- Entries provided:
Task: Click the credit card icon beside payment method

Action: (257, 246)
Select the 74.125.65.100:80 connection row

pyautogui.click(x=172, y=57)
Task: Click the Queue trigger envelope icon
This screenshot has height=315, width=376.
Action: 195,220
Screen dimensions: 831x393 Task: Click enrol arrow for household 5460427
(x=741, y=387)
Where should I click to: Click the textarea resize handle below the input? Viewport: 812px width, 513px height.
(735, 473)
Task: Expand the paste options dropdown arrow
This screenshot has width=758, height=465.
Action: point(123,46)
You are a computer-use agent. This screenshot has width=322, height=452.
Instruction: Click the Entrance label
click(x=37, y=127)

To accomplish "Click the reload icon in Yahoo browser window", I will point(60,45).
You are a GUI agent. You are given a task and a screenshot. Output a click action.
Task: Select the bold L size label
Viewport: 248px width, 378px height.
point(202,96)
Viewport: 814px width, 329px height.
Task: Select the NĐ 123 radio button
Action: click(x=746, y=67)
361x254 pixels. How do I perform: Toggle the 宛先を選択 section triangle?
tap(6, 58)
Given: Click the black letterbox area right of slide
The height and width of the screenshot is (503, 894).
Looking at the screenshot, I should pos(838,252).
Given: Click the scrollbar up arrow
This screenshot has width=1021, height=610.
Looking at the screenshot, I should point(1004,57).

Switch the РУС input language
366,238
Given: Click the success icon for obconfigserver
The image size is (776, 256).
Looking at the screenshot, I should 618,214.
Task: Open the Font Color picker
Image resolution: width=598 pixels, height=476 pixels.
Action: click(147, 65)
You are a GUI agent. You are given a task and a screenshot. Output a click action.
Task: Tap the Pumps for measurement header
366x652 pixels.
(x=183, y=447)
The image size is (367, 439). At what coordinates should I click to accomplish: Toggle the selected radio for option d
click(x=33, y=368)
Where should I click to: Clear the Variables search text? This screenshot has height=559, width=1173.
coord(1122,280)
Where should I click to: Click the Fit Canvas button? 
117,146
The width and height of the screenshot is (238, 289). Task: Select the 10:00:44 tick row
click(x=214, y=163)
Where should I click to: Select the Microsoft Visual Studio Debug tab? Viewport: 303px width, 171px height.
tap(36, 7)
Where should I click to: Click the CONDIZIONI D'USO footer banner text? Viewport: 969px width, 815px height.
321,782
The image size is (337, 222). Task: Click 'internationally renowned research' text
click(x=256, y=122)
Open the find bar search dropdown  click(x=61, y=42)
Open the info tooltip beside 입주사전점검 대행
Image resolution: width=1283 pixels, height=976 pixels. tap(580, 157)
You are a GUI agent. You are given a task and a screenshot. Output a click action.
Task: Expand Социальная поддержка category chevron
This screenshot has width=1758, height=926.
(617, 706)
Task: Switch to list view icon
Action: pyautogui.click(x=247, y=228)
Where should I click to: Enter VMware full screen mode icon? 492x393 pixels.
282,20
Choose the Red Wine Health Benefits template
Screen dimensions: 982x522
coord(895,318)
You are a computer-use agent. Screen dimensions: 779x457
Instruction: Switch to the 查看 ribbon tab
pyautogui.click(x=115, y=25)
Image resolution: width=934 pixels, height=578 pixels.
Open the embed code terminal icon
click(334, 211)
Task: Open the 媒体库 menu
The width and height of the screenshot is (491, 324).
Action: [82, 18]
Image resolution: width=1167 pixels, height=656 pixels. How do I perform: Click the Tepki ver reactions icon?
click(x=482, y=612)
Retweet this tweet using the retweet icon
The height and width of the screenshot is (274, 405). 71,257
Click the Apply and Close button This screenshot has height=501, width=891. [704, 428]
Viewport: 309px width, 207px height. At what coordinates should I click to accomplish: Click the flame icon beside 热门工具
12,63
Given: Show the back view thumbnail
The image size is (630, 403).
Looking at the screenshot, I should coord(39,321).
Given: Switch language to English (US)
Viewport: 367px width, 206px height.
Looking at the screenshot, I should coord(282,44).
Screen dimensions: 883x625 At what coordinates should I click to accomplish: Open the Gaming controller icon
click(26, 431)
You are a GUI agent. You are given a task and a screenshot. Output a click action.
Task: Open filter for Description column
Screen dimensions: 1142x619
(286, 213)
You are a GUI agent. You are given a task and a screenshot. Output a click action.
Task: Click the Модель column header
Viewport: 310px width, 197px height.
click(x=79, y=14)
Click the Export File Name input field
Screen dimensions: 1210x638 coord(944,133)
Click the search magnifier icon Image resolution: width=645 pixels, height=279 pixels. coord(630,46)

- Directions for this task: All of the material, restated exactly, is the expected result.

- Problem solution:
Task: Click the credit card icon beside payment method

Action: (257, 246)
Select the 74.125.65.100:80 connection row

pyautogui.click(x=172, y=57)
Task: Click the Queue trigger envelope icon
This screenshot has height=315, width=376.
Action: 195,220
Screen dimensions: 831x393 Task: Click enrol arrow for household 5460427
(x=741, y=387)
Where should I click to: Click the textarea resize handle below the input? Viewport: 812px width, 513px height.
(735, 473)
Task: Expand the paste options dropdown arrow
This screenshot has width=758, height=465.
Action: point(123,46)
You are a computer-use agent. This screenshot has width=322, height=452.
Instruction: Click the Entrance label
click(x=37, y=127)

To accomplish "Click the reload icon in Yahoo browser window", I will point(60,45).
You are a GUI agent. You are given a task and a screenshot. Output a click action.
Task: Select the bold L size label
Viewport: 248px width, 378px height.
point(202,96)
Viewport: 814px width, 329px height.
Task: Select the NĐ 123 radio button
Action: click(x=746, y=67)
361x254 pixels. How do I perform: Toggle the 宛先を選択 section triangle?
tap(6, 58)
Given: Click the black letterbox area right of slide
The height and width of the screenshot is (503, 894).
Looking at the screenshot, I should pos(838,252).
Given: Click the scrollbar up arrow
This screenshot has width=1021, height=610.
Looking at the screenshot, I should point(1004,57).

Switch the РУС input language
366,238
Given: Click the success icon for obconfigserver
The image size is (776, 256).
Looking at the screenshot, I should 618,214.
Task: Open the Font Color picker
Image resolution: width=598 pixels, height=476 pixels.
Action: click(147, 65)
You are a GUI agent. You are given a task and a screenshot. Output a click action.
Task: Tap the Pumps for measurement header
366x652 pixels.
(x=183, y=447)
The image size is (367, 439). At what coordinates should I click to accomplish: Toggle the selected radio for option d
click(x=33, y=368)
Where should I click to: Clear the Variables search text? This screenshot has height=559, width=1173.
coord(1122,280)
Where should I click to: Click the Fit Canvas button? 
117,146
The width and height of the screenshot is (238, 289). Task: Select the 10:00:44 tick row
click(x=214, y=163)
Where should I click to: Select the Microsoft Visual Studio Debug tab? Viewport: 303px width, 171px height.
tap(36, 7)
Where should I click to: Click the CONDIZIONI D'USO footer banner text? Viewport: 969px width, 815px height.
321,782
The image size is (337, 222). Task: Click 'internationally renowned research' text
click(x=256, y=122)
Open the find bar search dropdown  click(x=61, y=42)
Open the info tooltip beside 입주사전점검 대행
Image resolution: width=1283 pixels, height=976 pixels. tap(580, 157)
You are a GUI agent. You are given a task and a screenshot. Output a click action.
Task: Expand Социальная поддержка category chevron
This screenshot has width=1758, height=926.
(617, 706)
Task: Switch to list view icon
Action: pyautogui.click(x=247, y=228)
Where should I click to: Enter VMware full screen mode icon? 492x393 pixels.
282,20
Choose the Red Wine Health Benefits template
Screen dimensions: 982x522
coord(895,318)
You are a computer-use agent. Screen dimensions: 779x457
Instruction: Switch to the 查看 ribbon tab
pyautogui.click(x=115, y=25)
Image resolution: width=934 pixels, height=578 pixels.
Open the embed code terminal icon
click(334, 211)
Task: Open the 媒体库 menu
The width and height of the screenshot is (491, 324).
Action: [82, 18]
Image resolution: width=1167 pixels, height=656 pixels. How do I perform: Click the Tepki ver reactions icon?
click(x=482, y=612)
Retweet this tweet using the retweet icon
The height and width of the screenshot is (274, 405). 71,257
Click the Apply and Close button This screenshot has height=501, width=891. [704, 428]
Viewport: 309px width, 207px height. At what coordinates should I click to accomplish: Click the flame icon beside 热门工具
12,63
Given: Show the back view thumbnail
The image size is (630, 403).
Looking at the screenshot, I should coord(39,321).
Given: Switch language to English (US)
Viewport: 367px width, 206px height.
Looking at the screenshot, I should coord(282,44).
Screen dimensions: 883x625 At what coordinates should I click to accomplish: Open the Gaming controller icon
click(26, 431)
You are a GUI agent. You are given a task and a screenshot. Output a click action.
Task: Open filter for Description column
Screen dimensions: 1142x619
(286, 213)
You are a GUI agent. You are given a task and a screenshot. Output a click action.
Task: Click the Модель column header
Viewport: 310px width, 197px height.
click(x=79, y=14)
Click the Export File Name input field
Screen dimensions: 1210x638 coord(944,133)
Click the search magnifier icon Image resolution: width=645 pixels, height=279 pixels. coord(630,46)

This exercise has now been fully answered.